Only one stretch of the records below is wanted: the lines from the one holding "Nastavení (119, 2501)" through the one holding "Lizzo (81, 752)". Return it exactly, both ends included.

• _Stored data entries_:
-------------------------

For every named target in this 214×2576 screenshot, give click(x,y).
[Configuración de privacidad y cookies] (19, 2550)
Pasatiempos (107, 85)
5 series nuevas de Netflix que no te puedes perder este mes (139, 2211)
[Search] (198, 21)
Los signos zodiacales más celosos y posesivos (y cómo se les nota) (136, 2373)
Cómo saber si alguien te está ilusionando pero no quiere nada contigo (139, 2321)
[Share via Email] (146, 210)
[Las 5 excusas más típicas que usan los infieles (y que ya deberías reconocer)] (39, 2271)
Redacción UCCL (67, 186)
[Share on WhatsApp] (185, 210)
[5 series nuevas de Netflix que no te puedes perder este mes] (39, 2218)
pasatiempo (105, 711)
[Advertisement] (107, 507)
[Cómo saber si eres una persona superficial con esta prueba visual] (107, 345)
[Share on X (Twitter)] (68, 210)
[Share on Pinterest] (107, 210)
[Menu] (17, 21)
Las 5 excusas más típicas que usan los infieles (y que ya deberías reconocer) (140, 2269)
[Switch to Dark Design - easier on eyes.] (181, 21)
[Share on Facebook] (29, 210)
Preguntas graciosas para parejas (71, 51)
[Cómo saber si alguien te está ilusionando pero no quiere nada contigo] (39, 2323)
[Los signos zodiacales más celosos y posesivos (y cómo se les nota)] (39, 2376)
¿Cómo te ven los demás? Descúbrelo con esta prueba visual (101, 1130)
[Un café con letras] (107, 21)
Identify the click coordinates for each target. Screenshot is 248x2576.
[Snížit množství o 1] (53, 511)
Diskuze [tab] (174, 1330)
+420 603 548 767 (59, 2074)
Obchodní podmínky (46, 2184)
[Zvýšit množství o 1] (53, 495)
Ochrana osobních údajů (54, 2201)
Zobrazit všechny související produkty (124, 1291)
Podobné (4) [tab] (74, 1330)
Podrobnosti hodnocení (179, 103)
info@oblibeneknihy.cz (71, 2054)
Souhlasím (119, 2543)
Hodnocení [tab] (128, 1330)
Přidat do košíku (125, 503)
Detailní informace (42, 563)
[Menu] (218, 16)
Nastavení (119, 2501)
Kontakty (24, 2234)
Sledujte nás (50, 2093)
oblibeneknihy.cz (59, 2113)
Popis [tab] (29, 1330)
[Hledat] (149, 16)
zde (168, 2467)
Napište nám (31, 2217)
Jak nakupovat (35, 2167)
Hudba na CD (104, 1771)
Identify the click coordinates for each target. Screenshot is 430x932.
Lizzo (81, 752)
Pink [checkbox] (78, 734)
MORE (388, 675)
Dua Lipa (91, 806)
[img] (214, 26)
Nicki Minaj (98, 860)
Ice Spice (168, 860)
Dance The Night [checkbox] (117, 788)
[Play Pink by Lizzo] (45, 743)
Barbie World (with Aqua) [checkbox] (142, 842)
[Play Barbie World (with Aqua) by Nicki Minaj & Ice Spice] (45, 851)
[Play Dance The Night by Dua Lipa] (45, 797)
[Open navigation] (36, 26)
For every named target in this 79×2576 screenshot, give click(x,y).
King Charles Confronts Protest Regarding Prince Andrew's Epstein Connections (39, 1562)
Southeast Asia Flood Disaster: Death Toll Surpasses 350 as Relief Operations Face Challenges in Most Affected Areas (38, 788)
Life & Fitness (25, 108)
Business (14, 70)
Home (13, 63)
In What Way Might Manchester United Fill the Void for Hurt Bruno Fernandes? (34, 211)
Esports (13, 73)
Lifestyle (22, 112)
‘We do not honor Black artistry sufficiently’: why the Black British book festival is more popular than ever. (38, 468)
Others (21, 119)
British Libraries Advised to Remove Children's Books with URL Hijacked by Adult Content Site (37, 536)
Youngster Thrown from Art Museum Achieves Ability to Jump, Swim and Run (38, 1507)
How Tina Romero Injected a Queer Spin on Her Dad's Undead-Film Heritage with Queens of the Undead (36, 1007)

-------------------------

• _Written reply_:
Nastavení (119, 2501)
Kontakty (24, 2234)
Sledujte nás (50, 2093)
oblibeneknihy.cz (59, 2113)
Popis [tab] (29, 1330)
[Hledat] (149, 16)
zde (168, 2467)
Napište nám (31, 2217)
Jak nakupovat (35, 2167)
Hudba na CD (104, 1771)
Identify the click coordinates for each target. Screenshot is 430x932.
Lizzo (81, 752)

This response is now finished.